### Entries provided

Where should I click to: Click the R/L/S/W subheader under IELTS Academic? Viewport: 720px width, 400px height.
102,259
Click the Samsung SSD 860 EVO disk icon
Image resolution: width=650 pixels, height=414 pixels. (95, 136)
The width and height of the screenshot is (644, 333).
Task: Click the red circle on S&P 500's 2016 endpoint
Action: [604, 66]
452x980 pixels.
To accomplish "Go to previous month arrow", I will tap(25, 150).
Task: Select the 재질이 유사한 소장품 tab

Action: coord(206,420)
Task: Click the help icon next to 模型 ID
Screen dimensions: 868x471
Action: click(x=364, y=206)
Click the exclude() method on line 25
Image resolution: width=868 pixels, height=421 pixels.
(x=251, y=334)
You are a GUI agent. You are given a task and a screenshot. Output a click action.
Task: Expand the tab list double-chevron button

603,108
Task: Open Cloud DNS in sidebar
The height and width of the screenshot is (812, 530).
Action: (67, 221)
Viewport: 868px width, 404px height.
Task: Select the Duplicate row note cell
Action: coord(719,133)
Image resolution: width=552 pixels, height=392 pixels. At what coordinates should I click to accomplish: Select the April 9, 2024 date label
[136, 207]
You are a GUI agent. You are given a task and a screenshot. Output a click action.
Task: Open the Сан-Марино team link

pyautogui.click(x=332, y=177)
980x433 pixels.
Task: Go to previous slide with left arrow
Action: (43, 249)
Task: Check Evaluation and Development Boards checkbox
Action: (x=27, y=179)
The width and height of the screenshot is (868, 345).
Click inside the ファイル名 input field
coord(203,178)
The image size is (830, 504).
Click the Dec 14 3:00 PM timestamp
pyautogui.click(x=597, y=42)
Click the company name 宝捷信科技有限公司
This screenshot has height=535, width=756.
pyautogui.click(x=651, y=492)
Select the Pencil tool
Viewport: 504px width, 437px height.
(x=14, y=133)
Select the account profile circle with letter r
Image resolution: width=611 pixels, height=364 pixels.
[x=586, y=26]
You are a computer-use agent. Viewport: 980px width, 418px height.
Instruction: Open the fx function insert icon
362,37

### Goal of the exercise
From the first line of the listing above to the line with "Task: Open Cloud DNS in sidebar", please transcribe each line exactly, both ends included, and nothing beyond that.

### Written answer
Where should I click to: Click the R/L/S/W subheader under IELTS Academic? Viewport: 720px width, 400px height.
102,259
Click the Samsung SSD 860 EVO disk icon
Image resolution: width=650 pixels, height=414 pixels. (95, 136)
The width and height of the screenshot is (644, 333).
Task: Click the red circle on S&P 500's 2016 endpoint
Action: [604, 66]
452x980 pixels.
To accomplish "Go to previous month arrow", I will tap(25, 150).
Task: Select the 재질이 유사한 소장품 tab

Action: coord(206,420)
Task: Click the help icon next to 模型 ID
Screen dimensions: 868x471
Action: click(x=364, y=206)
Click the exclude() method on line 25
Image resolution: width=868 pixels, height=421 pixels.
(x=251, y=334)
You are a GUI agent. You are given a task and a screenshot. Output a click action.
Task: Expand the tab list double-chevron button

603,108
Task: Open Cloud DNS in sidebar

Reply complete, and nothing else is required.